Data Organization and Data Mining
General
- Course Code: 1841
- Semester: 8th
- Course Type: Scientific Area (SA)
- Course Category: Optional (OP)
- Scientific Field: Data Management - Artifial Inteligence (DMAI)
- Lectures: 4 hours/week
- ECTS units: 6
- Teching and exams language: Greek, English
- The course is offered to Erasmus students
- Recommended prerequisite courses: (1741) Introduction to Data Analytics
- Coordinator: Dervos Dimitrios
- Instructors: Dervos Dimitrios
Educational goals
The course's aim is to introduce/expose the student to state-of-the-art practices and techniques relating to the preparation and organization of data for analytical processing and mining for the purpose of extracting useful information. With regard to data organization, the topics covered are OnLine Analytical Processing (OLAP), and Data Warehousing. As for the data mining algorithms considered, the emphasis is on those categorized to be decriptive (e.g. Clustering, Association Rules Mining), but also includes predictive algorithms, like the Nearest Neighbour, and Naive Bayes classifiers. Last but not least, the course includes case studies exemplifying association rule mining, and distance-based recommender system implementations. The software used includes R/RStudio, and WEKA. Upon successful completion of the course, the student is able to:
- Describe the basics of the OLAP and Data Mining technologies
- Differentiate between data and information
- Analyze and tackle problems relating to the storage, organization, and analytical processing of data in order to extract information
- Develop and pursue analytical data processing tasks in the R/RStudio and WEKA IDE platforms
- Homogenize data from disparate data sources and transform them in order to facilitate analytical data processing and data mining operations
- Produce recommendations by coding in SQL or/and R
- Apply exploratory data analysis, and descriptive data analytics techniques/methos
General Skills
- Upon successful completion of the course, the student will have developed analytical and problem solving skills relating to the organization, transformation, and analytical processing of data for the extraction of information from large datasets.
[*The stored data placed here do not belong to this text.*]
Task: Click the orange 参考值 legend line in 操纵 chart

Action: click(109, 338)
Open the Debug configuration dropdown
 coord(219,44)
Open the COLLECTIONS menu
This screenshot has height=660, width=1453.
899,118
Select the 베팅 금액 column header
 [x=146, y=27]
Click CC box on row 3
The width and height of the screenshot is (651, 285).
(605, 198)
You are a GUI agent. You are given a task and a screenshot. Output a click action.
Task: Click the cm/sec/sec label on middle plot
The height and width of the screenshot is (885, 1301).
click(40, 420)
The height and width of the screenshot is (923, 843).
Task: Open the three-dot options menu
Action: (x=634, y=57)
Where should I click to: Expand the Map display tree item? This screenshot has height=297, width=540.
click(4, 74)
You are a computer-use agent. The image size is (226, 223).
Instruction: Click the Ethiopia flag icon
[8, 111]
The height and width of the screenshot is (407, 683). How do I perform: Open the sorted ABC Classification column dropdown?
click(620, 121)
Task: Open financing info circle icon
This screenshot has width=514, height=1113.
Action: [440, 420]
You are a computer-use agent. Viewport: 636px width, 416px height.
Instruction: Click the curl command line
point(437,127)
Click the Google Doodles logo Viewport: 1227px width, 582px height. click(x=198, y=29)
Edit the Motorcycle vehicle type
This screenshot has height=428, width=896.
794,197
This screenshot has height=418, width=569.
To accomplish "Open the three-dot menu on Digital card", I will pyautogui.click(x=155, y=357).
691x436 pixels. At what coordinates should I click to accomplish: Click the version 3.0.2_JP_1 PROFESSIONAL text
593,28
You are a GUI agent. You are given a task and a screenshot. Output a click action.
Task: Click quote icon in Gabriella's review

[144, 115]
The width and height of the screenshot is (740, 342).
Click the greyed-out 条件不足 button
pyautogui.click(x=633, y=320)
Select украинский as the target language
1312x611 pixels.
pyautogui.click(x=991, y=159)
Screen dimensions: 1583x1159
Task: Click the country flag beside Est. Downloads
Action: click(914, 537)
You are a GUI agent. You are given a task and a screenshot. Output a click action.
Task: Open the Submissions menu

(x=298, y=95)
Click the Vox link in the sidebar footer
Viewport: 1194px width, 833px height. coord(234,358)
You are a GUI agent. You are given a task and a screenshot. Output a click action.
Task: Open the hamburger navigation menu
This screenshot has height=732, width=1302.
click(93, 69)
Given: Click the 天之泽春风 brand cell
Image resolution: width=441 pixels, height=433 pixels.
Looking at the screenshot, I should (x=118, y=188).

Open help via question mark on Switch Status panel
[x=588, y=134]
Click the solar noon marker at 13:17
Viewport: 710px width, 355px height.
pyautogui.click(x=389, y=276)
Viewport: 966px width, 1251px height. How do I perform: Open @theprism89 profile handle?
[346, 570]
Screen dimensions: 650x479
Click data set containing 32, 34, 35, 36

In this respect, he will have learnt to use state-of-the-art data processing and analytics software, and work autonomously, as well as a member of a team.
Course Contents
Data Warehousing, basic concepts: ETL, data transformation, dimensions, Styra and Snowflake schemes
Data Cubes, OLAP queries: roll-up, drill-down, slice & dice
The MS SQL Server Analysis Services environment
The R/RStudio IDE environment
Data Mining
— Basic concepts
— Data mining techniques and categories
— Information objects/representation
— Assessing the quality of the data mining output
Clustering
— Distance/similarity measures
— Clustering algorithms: k-Means, k-Medians, k-Medoids
— Hierarchical clustering: Agglomerative, Divisive
— The DBSCAN algorithm
Market Basket Analysis
— Association rules, measures, noise detection and filtering
— Algorithms: Apriori, Sampling
Classification
— Basic concepts, information and entropy, decision trees
— Nearest neighbors, and data reduction techniques
Recommender systems
— Basic concepts
— Case study: similarity (nearest neighbor) based recommendations (R/RStudio)
— Case study: association rule based recommendations (SQL & R/RStudio)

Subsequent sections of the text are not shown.